**** DATASET RECORDS ****

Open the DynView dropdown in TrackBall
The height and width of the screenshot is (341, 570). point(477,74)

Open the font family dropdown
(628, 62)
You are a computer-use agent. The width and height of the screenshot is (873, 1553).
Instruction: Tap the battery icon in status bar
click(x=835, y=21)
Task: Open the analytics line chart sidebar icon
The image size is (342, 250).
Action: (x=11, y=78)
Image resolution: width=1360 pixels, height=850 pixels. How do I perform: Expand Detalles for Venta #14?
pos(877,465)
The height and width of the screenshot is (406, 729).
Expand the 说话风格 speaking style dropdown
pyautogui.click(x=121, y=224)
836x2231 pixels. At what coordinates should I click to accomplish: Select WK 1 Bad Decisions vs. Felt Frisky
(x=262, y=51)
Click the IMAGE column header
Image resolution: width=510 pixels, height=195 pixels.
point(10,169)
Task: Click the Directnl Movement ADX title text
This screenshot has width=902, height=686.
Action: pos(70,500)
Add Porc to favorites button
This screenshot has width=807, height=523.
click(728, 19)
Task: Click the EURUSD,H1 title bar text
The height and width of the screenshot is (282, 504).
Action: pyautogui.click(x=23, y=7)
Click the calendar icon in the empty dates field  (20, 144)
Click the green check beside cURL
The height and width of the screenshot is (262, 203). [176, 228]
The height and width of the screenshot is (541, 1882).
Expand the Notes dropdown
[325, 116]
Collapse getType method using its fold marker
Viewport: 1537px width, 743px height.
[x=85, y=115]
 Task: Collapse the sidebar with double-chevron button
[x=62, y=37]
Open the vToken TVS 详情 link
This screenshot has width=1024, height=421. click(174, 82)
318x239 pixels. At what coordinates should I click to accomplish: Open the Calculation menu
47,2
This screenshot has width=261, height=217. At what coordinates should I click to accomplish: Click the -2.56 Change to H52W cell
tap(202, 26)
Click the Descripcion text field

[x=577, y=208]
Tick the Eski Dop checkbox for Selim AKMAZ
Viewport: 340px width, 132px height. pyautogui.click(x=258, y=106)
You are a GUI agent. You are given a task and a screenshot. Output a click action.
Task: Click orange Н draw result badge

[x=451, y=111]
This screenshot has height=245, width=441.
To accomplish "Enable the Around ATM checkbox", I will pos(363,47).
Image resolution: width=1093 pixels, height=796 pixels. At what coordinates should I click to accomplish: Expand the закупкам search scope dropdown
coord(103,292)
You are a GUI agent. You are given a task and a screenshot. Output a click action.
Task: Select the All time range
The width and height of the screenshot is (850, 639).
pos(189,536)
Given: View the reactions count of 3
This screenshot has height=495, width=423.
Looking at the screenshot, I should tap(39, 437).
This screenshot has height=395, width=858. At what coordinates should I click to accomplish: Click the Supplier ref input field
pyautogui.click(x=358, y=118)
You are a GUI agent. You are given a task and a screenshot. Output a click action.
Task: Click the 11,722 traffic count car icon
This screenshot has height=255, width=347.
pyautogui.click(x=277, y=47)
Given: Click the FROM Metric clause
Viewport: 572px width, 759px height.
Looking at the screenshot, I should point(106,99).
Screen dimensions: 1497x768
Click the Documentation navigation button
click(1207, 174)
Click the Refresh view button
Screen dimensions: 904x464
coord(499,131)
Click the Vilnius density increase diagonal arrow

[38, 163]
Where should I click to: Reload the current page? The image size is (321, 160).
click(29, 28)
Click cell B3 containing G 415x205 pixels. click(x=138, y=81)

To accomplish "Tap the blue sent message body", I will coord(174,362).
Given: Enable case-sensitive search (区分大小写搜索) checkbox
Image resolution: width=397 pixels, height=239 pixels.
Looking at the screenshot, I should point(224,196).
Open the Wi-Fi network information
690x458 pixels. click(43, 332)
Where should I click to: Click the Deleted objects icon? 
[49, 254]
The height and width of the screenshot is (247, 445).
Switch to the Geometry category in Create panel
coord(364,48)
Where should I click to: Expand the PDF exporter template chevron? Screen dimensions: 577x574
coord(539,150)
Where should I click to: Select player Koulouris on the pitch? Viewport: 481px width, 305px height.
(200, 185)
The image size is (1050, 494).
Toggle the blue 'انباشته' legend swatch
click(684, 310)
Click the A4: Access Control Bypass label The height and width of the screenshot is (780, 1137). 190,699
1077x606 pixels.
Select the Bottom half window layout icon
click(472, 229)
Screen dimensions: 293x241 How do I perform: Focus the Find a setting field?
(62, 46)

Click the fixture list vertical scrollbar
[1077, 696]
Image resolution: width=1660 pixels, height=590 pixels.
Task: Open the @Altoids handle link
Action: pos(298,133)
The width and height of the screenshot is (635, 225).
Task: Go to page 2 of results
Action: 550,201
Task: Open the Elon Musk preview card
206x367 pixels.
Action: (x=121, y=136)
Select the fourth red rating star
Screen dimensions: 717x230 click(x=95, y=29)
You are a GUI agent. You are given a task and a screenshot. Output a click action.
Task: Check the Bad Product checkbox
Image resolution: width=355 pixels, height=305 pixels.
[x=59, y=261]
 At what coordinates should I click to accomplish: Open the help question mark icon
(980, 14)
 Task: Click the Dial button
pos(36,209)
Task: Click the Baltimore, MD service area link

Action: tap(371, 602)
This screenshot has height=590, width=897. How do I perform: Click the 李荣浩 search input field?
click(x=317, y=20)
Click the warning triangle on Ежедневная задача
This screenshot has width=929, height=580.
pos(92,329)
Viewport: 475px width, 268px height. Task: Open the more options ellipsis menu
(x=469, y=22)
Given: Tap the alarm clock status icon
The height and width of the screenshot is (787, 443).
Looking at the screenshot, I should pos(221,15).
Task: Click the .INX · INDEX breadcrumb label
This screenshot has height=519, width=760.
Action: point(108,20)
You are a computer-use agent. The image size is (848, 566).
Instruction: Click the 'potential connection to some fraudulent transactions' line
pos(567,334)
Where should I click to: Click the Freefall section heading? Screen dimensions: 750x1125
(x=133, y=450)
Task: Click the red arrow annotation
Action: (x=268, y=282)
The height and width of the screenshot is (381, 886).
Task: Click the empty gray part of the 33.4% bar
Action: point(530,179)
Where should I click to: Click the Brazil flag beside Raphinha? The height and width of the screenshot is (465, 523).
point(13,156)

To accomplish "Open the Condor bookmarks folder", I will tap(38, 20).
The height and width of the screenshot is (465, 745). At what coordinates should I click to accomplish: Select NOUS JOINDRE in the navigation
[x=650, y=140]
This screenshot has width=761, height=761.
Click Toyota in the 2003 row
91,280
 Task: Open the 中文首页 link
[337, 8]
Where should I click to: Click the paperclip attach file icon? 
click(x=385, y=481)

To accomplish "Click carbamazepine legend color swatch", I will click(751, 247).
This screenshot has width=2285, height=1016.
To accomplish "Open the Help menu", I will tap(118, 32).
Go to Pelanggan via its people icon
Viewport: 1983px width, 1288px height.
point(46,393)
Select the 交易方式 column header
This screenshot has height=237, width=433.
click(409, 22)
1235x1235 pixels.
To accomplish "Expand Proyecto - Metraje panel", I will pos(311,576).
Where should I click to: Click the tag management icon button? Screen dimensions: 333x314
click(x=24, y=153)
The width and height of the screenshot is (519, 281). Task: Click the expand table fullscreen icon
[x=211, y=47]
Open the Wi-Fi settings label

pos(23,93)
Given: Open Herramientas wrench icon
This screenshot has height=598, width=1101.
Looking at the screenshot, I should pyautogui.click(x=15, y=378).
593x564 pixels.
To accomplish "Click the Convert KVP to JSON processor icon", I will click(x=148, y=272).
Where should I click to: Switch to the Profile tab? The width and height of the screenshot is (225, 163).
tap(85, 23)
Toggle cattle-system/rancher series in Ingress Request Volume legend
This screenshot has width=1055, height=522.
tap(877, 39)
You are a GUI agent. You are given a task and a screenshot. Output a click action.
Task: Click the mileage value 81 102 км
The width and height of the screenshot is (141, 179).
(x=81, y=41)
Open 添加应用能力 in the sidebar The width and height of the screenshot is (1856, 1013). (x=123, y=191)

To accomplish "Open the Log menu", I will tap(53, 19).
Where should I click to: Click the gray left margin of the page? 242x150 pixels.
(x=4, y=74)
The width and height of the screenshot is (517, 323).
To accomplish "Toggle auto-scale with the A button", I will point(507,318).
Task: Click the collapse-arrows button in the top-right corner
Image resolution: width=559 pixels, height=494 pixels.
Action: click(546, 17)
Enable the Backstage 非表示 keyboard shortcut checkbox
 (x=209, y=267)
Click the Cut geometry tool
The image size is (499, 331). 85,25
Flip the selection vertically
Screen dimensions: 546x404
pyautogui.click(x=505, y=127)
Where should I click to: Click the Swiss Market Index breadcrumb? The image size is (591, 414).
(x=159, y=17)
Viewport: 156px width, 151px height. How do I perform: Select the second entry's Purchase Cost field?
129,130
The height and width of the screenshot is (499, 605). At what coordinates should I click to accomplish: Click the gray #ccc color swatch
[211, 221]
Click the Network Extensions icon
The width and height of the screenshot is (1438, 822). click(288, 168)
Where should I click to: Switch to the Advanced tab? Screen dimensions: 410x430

****

Copy back the listing above exactly, but only from the line with "Given: View the reactions count of 3" through the line with "Task: Click the 11,722 traffic count car icon", both ends included.

Given: View the reactions count of 3
This screenshot has height=495, width=423.
Looking at the screenshot, I should tap(39, 437).
This screenshot has height=395, width=858. At what coordinates should I click to accomplish: Click the Supplier ref input field
pyautogui.click(x=358, y=118)
You are a GUI agent. You are given a task and a screenshot. Output a click action.
Task: Click the 11,722 traffic count car icon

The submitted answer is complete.